He grabbed her, hugged her. ‘Are you all right? Did Yancy …’
‘I have not seen him since you left! Oh, Thomas!’ She threw her arms around him, hugged him tight. ‘I was so afraid you were—’
‘What? You never thought I would really leave you?’
‘No, never. I never thought that.’ The building shuddered. Something overhead gave way, and the room flared as more flames sprang up. ‘I fear I have killed us all, with my stupid act!’
‘No, no. We would never have gotten to you if you had not set the fire!’
And then over the din of the fire and the shouts of those fighting it, Marlowe heard a shrill shout of surprise and outrage and fury.
Through the smoke Marlowe could see the door pulled open. The draft swirled smoke away, sucking it out of the room, and Yancy stood in the frame, a big ax in his hand.
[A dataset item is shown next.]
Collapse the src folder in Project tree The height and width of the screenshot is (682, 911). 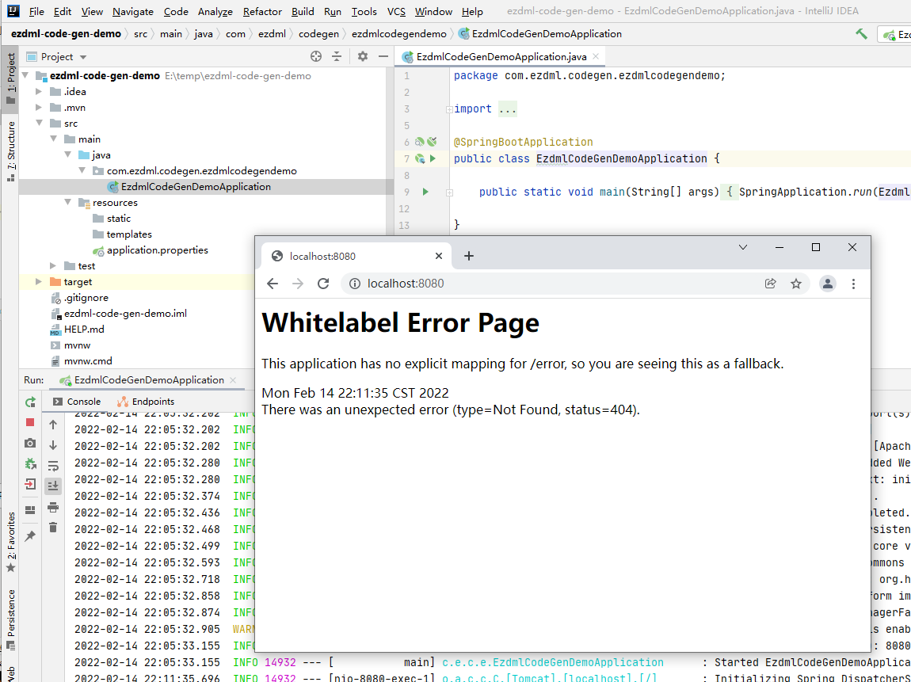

Honeyman, who was by the door, jerked a pistol from his belt, raised it, cocked the lock, pointed it at Yancy as Yancy swung the ax. It caught Honeyman’s hand, knocked the pistol away, and opened up a wide red gash. Honeyman shouted, grabbed his hand as Yancy pulled back to cleave his head in two.
As the ax arced towards Honeyman’s skull, Hesiod bounded across the room, grabbed his shoulder, pulled him back, and the blade came down into thin air. Marlowe was surprised. He did not think the weak little man had it in him.
Now Bickerstaff was there, his sword striking like a snake, and it caught Yancy’s arm before Yancy could move away. Yancy screamed, as much in outrage as in pain, raised the ax again.
Yancy and Bickerstaff faced off, sword against ax. Marlowe saw the telltale waver as Bickerstaff prepared for a feint, then a lunge, which would have killed Yancy.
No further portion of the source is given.